# Python code for K-Means Clustering 
---

## Author : Amir Atapour-Abarghouei, amir.atapour-abarghouei@newcastle.ac.uk

This notebook will provide a simple example for the k-means algorithm applied to 2-dimensional data.

Copyright (c) 2021 School of Computing, Newcastle University, UK.

License : LGPL - http://www.gnu.org/licenses/lgpl.html

This will be a very simple demonstration of the k-means clustering algorithm.

First, we will import all the necessary packages.

In [None]:
# sklearn for the k-means algorithm:
import sklearn
from sklearn.cluster import KMeans
print(f"sklearn version: {sklearn.__version__}")

# dataset generator from sklearn:
from sklearn.datasets.samples_generator import make_blobs

# matplotlib and seaborn for plotting:
%matplotlib inline
import matplotlib.pyplot as plt
import seaborn as sns
sns.set()

# no more warnings:
import warnings
warnings.filterwarnings("ignore")

Now, we set a few parameters:

In [None]:
# parameters for generating data points:
num_data_points = 300
num_clusters = 3
cluster_std = 2
seed = 1234

print('Done!')

We can now generate our data for clustering:

In [None]:
# generate two dimensional data points in clusters:
# x: two dimensions of the points
# y: ground truth cluster label
x, gt_y = make_blobs(n_samples=num_data_points, centers=num_clusters, cluster_std=cluster_std, random_state=seed)
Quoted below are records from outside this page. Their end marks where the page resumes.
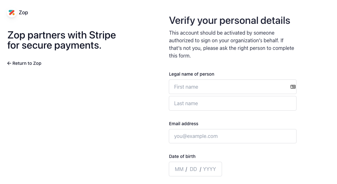Screen dimensions: 337x184
Task: Click the slash between MM and DD
Action: pyautogui.click(x=186, y=169)
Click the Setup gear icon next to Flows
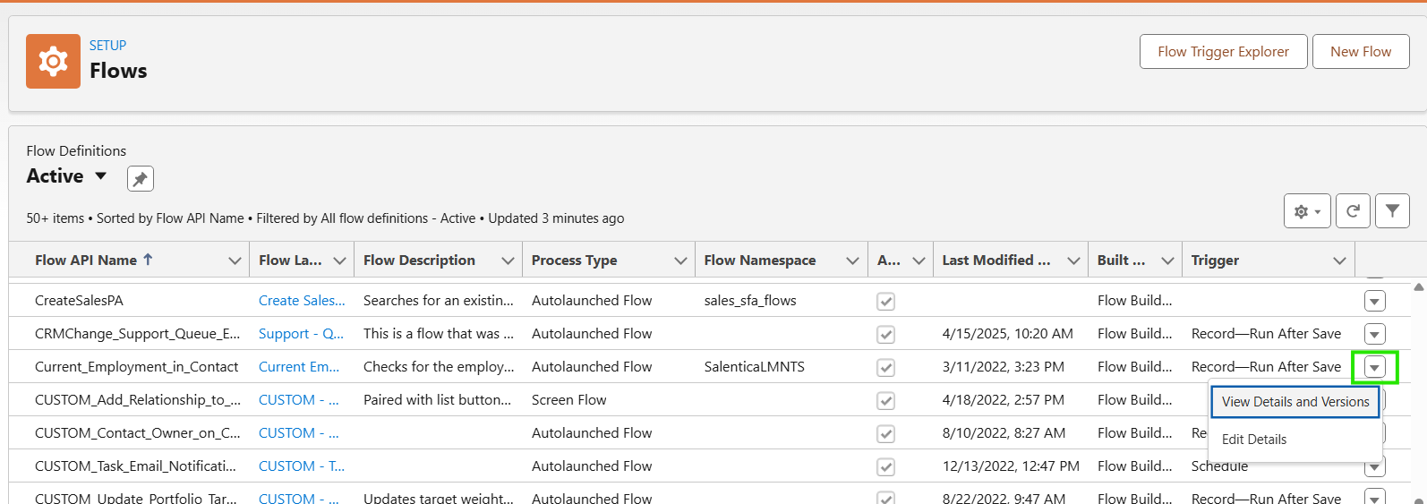Screen dimensions: 1427x504 (x=53, y=61)
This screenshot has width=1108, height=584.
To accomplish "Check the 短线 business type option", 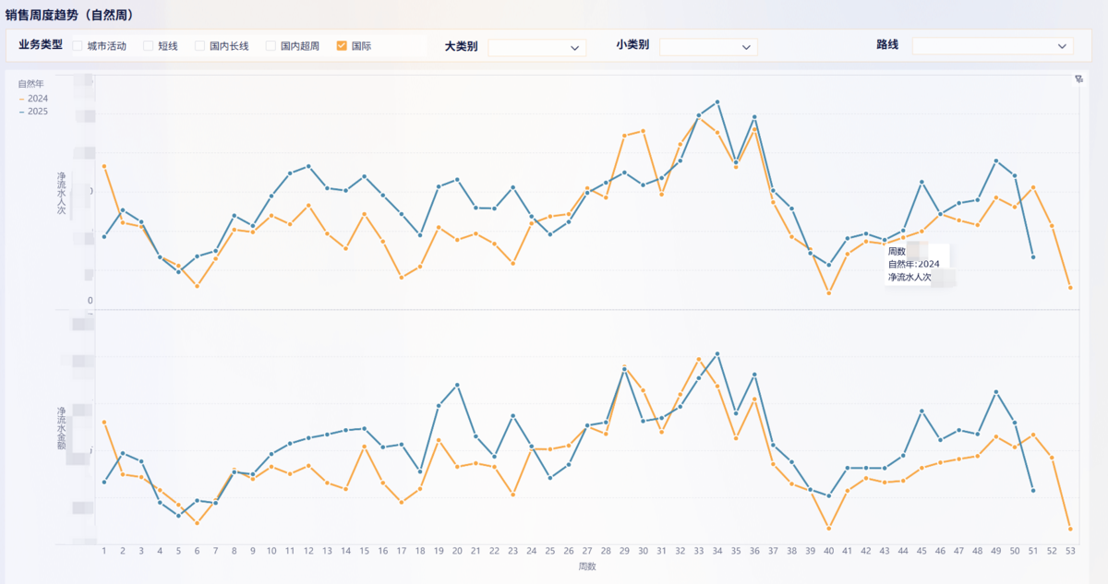I will pyautogui.click(x=148, y=45).
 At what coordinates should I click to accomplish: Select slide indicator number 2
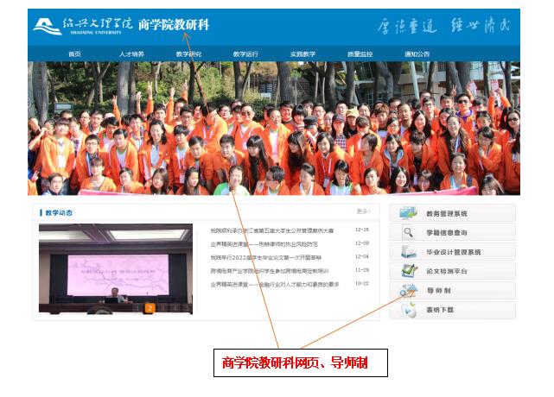coord(150,307)
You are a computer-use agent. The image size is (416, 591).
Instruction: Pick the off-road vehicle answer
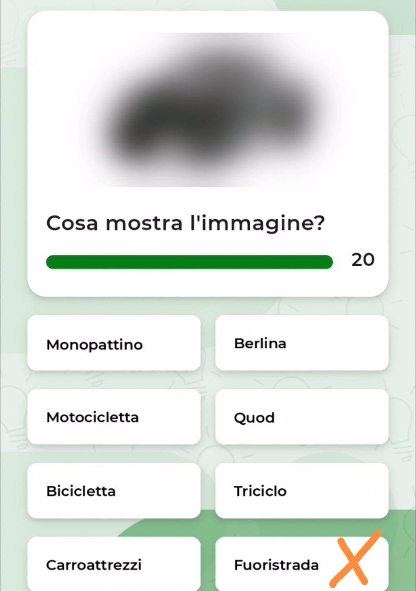click(x=302, y=564)
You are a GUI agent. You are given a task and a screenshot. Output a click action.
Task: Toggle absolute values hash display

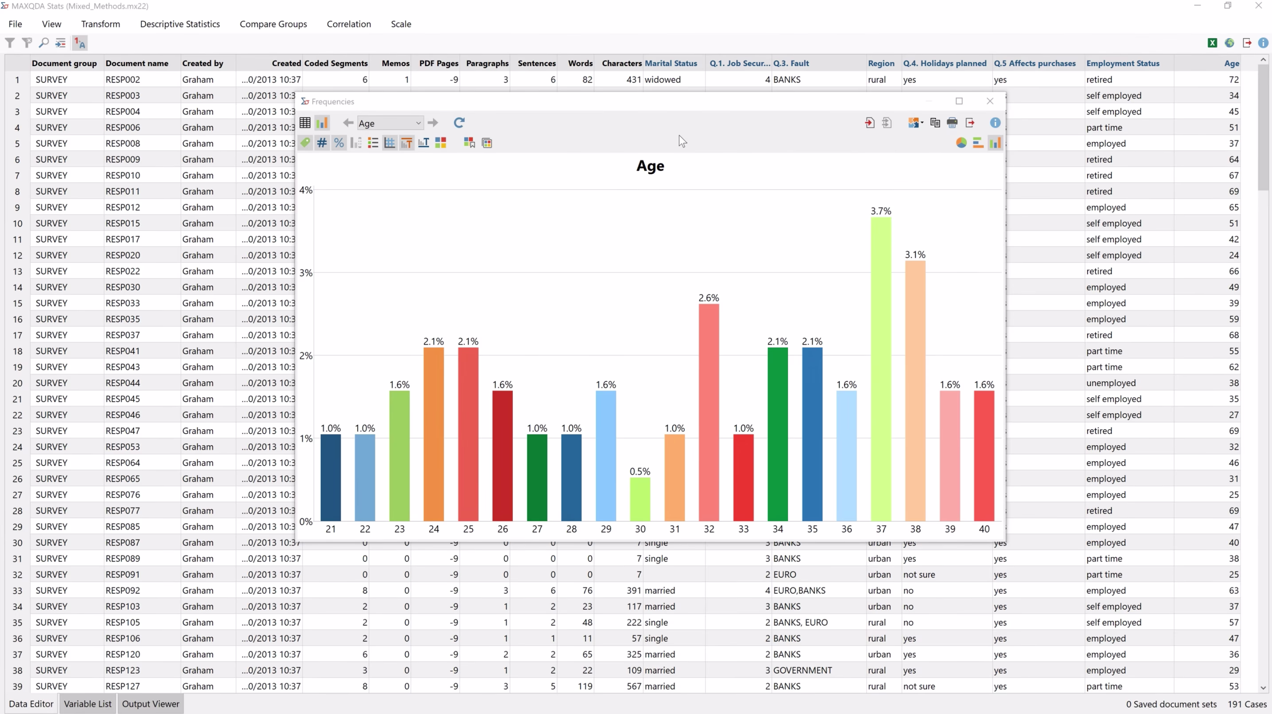click(x=322, y=143)
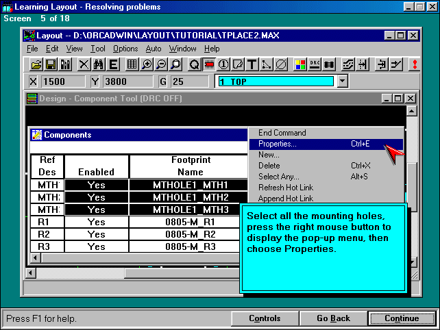Open the color settings toolbar icon
440x330 pixels.
pos(300,64)
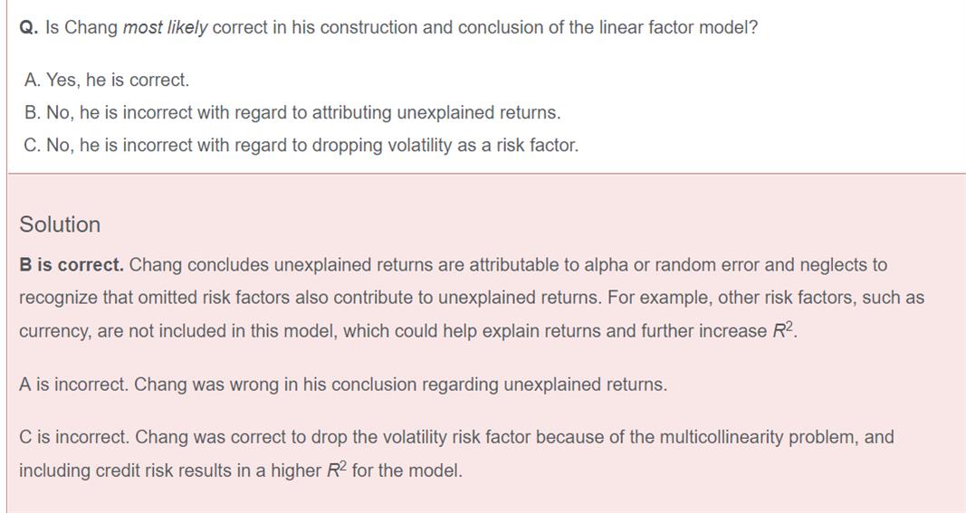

# plot the generated data points:
plt.scatter(x[:, 0], x[:, 1], s=25);

In [None]:
# k-means: 
kmeans = KMeans(n_clusters=num_clusters)
kmeans.fit(x)

# clusters predicted via k-means:
pred_y = kmeans.predict(x)

print('Done!')

Our data is now clustered using the K-Means algorithm. Now, let's plot them.

In [None]:
# plot the points with predicted cluster labels:
plt.scatter(x[:, 0], x[:, 1], c=pred_y, s=25, cmap='viridis')

# plot the cluster centroids:
centers = kmeans.cluster_centers_
plt.scatter(centers[:, 0], centers[:, 1], c='blue', marker="X", s=200, alpha=1);